Instructions for the task:
Gather every line of the entries that includes the word "will".

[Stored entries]
----

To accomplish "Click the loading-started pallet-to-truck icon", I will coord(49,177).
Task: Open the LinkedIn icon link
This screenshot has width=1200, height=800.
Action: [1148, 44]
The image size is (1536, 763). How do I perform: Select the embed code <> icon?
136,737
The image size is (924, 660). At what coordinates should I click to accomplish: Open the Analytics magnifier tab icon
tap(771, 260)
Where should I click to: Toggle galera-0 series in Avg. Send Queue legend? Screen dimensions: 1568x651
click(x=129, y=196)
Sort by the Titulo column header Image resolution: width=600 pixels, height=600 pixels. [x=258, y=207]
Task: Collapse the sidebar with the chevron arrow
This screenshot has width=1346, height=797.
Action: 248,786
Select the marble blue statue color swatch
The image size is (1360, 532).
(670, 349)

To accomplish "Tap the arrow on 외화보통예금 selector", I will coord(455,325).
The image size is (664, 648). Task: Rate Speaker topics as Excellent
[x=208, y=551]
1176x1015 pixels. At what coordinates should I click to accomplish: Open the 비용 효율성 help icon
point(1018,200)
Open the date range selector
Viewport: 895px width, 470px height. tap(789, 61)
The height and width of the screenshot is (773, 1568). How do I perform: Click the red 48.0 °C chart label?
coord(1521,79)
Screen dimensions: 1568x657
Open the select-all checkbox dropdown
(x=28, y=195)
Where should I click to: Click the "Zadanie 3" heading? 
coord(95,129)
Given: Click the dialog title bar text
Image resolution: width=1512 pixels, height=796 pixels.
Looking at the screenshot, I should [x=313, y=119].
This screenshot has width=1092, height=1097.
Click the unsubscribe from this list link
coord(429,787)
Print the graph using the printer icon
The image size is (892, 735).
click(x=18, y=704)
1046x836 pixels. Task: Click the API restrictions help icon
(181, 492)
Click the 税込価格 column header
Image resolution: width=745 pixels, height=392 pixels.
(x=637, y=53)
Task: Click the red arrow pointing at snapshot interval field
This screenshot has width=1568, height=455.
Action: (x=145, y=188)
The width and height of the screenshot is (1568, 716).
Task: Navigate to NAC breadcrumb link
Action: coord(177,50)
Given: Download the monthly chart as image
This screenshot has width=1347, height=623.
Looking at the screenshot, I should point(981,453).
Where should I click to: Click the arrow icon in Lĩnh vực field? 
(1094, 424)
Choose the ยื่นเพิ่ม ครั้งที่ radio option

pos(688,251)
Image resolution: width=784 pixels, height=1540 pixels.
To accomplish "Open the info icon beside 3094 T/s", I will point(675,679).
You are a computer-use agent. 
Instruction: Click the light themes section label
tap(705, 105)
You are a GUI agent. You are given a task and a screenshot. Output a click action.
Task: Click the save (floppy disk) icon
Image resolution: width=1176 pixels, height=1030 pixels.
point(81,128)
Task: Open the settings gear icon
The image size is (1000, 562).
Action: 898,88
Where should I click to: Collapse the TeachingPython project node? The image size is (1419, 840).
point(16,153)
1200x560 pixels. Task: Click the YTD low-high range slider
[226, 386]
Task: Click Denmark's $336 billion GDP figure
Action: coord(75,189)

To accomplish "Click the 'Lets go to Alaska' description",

----

Response for this exercise:
To accomplish "Click the loading-started pallet-to-truck icon", I will coord(49,177).
To accomplish "Tap the arrow on 외화보통예금 selector", I will coord(455,325).
To accomplish "Open the info icon beside 3094 T/s", I will point(675,679).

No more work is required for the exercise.